I may be a radical at times, and I may be a feminist, but I am not a “radical feminist”. Andrea Dworkin and I are not friends. Still, you don’t have to be to see the stupidity that’s been discussed lately as just plain dumb. All you have to be is someone who loves, cares for, or notices the existence of women. For some reason, we didn’t seem to do that for awhile. For years, people like Limbaugh have been spewing this rhetoric. More importantly, Congress acted on this rhetoric in budget decisions. The only way a woman could be heard in American politics was if she agreed with the bullies or acted like she didn’t know anything., which confirmed why they shouldn’t have a voice in the first place.
When Olympia Snowe (neither a bimbo or a bully) decided not to run again, women lost another voice to stand up for them. That left more of us men (who are the majority in the House and Senate) to stand up for them. When some of us didn’t, they did it themselves. Or they tried. When even that didn’t work, well, finally, we, as Americans, male and female, really got upset. If we had asked any woman in the country if she likes being denied medical care, I’m pretty sure we’d have figured it out long before this. We didn’t and we didn’t seem to care.
And that’s where Mr. Limbaugh came in. My female friends tell me that they’re going to show up this year at the polls to vote against anyone who hasn’t listened to them in the past twenty years or so. Half of the population is a pretty big voting bloc. More than that, people who care about that half of the population, standing with that 50% form an even bigger bloc. Those people — Republicans, Democrats, Independents alike — who have trampled on the rights of women are going to be in trouble at the polls this year.It’ll be interesting to see what happens this coming election. This is as it should be. Women, being half of the population and all, should have 50% of the voice in American politics and decisions that effect our country’s future. That’s because everyone should have a voice in American politics and our future and women are part of “everyone”.
What further heartens me is that we — male and female alike — have called for the end to this kind of blatant hatred. We’re done listening to bullies tell us how things “should” be — whether they are vocal bullies, rich bullies, corrupt bullies, or just straight-out mean bullies.
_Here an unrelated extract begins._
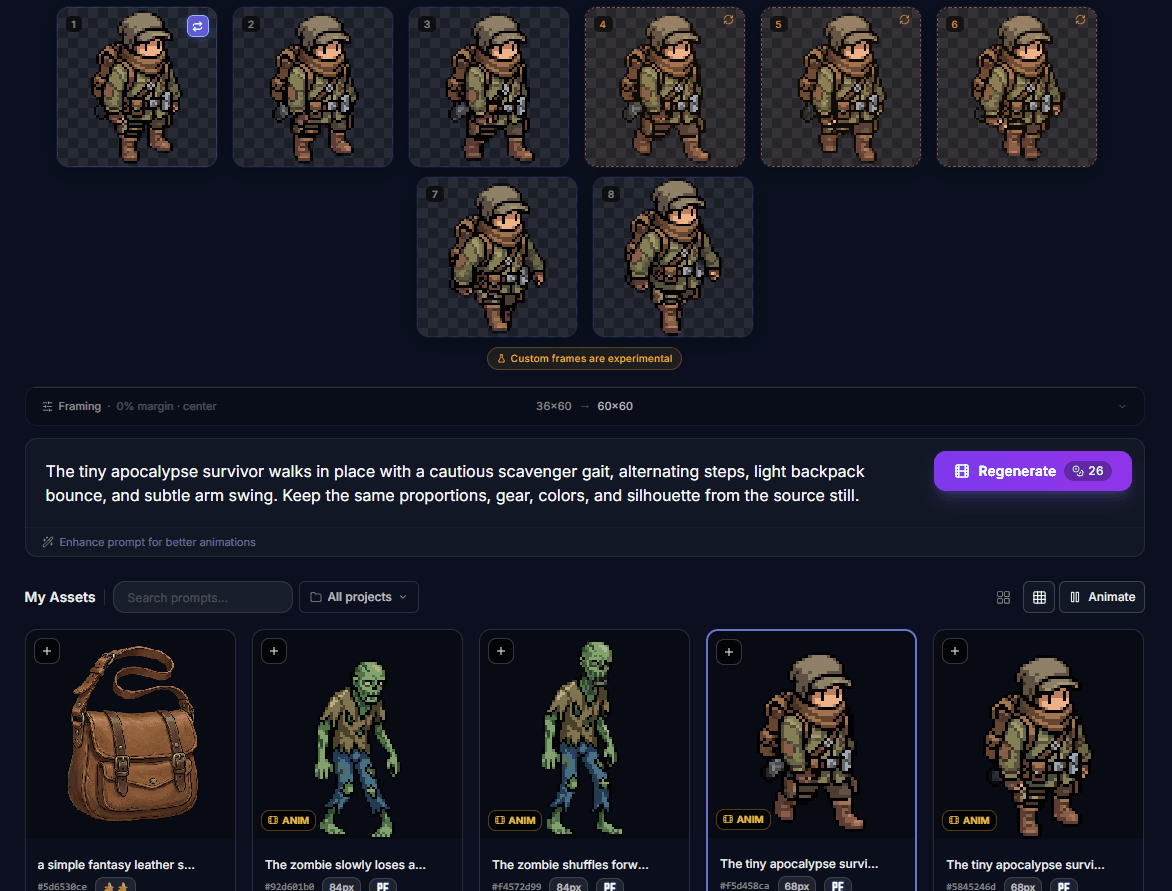Click the Search prompts input field
The height and width of the screenshot is (891, 1172).
[203, 597]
Rush happens to be all four. As I said, couldn’t happen to a nicer guy. Perhaps we’re done listening to a minority of people, through whatever means, telling the majority of us what we can have after they are done. It doesn’t matter who the powerful minority is or which dis-empowered majority we’re talking about.The majority has done had enough. I like the idea that men and women together are voicing their displeasure about the way we’ve been going.
Lastly, I’m psyched that people are no longer as likely to attach their money to hate. Rush will still have the same opinions long after this is written and that’s his right. But he won’t be getting as rich from it, and he might actually have to care what people might say. For people who believe in capitalism, which apparently Mr. Limbaugh does, the market has spoken. This is a very good thing. He — and others like him who bring everything to a dollars-and-cents decision — have to listen now. Everyone else (non-intellectuals) are just expanding their view of niceness and that’s a good thing, too.
Maybe this will be the end of Mr. Limbaugh’s career and maybe it won’t. What matters to me is that we’re finally responding to the symbol of America that Rush represents. He won’t really matter if America makes a shift toward consideration of others, toward kindness in our words, and away from supporting bullies and hatred. He can talk all he wants. If we don’t listen, we’ll be in better shape.